Der athenische Historiker Thukydides ließ 413 v. Chr. seinen
Landsmann Nikias als Feldherrn zu athenischen Truppen
sprechen: "Ein Staat, das sind seine Männer" (7,77,7). Für
Cicero waren der Staat (res publica = die öffentliche
Sache) und "die Sache des Volkes" identisch (De re
publica 1,39). Und noch Augustin tröstete 410 n. Chr.

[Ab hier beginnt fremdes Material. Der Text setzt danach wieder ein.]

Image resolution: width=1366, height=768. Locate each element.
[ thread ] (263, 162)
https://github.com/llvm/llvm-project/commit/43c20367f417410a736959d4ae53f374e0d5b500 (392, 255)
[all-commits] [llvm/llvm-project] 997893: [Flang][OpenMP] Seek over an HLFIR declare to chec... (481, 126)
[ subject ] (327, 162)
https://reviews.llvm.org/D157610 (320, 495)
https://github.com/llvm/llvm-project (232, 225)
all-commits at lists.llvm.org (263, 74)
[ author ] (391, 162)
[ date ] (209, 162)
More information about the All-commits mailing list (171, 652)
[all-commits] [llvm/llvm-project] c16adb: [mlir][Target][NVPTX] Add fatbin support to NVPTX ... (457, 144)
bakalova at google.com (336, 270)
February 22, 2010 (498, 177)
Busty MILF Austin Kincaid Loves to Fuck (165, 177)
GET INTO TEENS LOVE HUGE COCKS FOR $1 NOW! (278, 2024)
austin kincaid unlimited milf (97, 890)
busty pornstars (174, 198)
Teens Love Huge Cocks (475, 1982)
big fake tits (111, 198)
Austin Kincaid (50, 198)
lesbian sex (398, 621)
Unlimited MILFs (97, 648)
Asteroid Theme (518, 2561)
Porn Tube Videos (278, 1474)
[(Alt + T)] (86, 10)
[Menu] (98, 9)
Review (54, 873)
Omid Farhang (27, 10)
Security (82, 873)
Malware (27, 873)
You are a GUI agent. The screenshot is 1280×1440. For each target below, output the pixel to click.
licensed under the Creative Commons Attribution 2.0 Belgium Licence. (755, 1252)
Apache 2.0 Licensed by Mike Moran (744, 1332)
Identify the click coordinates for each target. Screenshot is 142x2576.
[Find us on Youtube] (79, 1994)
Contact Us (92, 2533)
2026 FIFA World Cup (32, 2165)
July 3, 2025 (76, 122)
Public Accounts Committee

die Christen, nachdem die Ewige Stadt von den Goten erobert
worden war: Rom (d.h. der römische Staat, nicht nur die
Stadt), was ist das anderes als die Römer? (Sermo
81,9).
Der
personale Charakter des Staates war von der Machtverteilung
und den Entscheidungs-kompetenzen im Innern unabhängig. Er
galt für die athenische Demokratie wie für die spartanische
Aristokratie, und er änderte sich auch in Rom mit dem
Übergang von der Republik zur Kaiserzeit offiziell nicht. In
den traditionellen Monarchien der griechischen Welt
erschienen aus dem gleichen Grund die Könige nie mit dem
Königstitel; König Philipp von Makedonien war einfach
"Philipp, Sohn des Amyntas". Nur nichtgriechische Herrscher
wiesen sich durch den Königstitel aus und verrieten dadurch
in den Augen der Griechen, dass es bei ihnen neben der
Alleinherrschaft keine eigentliche staatliche Gemeinschaft
gab; erst unter persischem Einfluss nahmen später auch die
hellenistischen Könige den Königstitel an.
Das
Staatliche einer solchen Personengemeinschaft bestand darin,
dass sie ihren Mitgliedern eine Rechtsordnung im Innern und
Schutz nach außen bot; zugleich stellte sie eine religiöse
Einheit dar. Die (fiktive) gemeinsame Abstammung, die
Institutionen oder das Territorium waren keine
konstituierenden Bestandteile der Staatlichkeit. Die
staatliche Gemeinschaft war für sich als Ganzes wie für den
einzelnen Bürger ein Zweckverband. Die antiken Theorien zur
Staatenbildung hoben daher stets den Nutzen als eine der
Ursachen oder die einzige Ursache staatlicher
Zusammenschlüsse hervor, und Aristoteles eröffnete seine
Politik mit der Feststellung: "Da wir sehen, dass jeder
Staat eine Gemeinschaft ist und jede Gemeinschaft um eines
Gutes willen entstanden ist..." (...).
Das
politische Denken der Antike befasste sich in erster Linie
mit den Regeln des Zusammenlebens innerhalb der staatlichen
Gemeinschaft, und es hatte daher im Gegensatz zu heute mehr
mit Recht, Moral und Religion zu tun als mit "Politik",
Regierung und Ämtern. Die Regeln bildeten die ungeschriebene
Verfassung, und das Nachdenken über sie war nie bloße
Analyse politischer und gesellschaftlicher Zustände; selbst
speziellere Untersuchungen boten keine "reine Wissenschaft".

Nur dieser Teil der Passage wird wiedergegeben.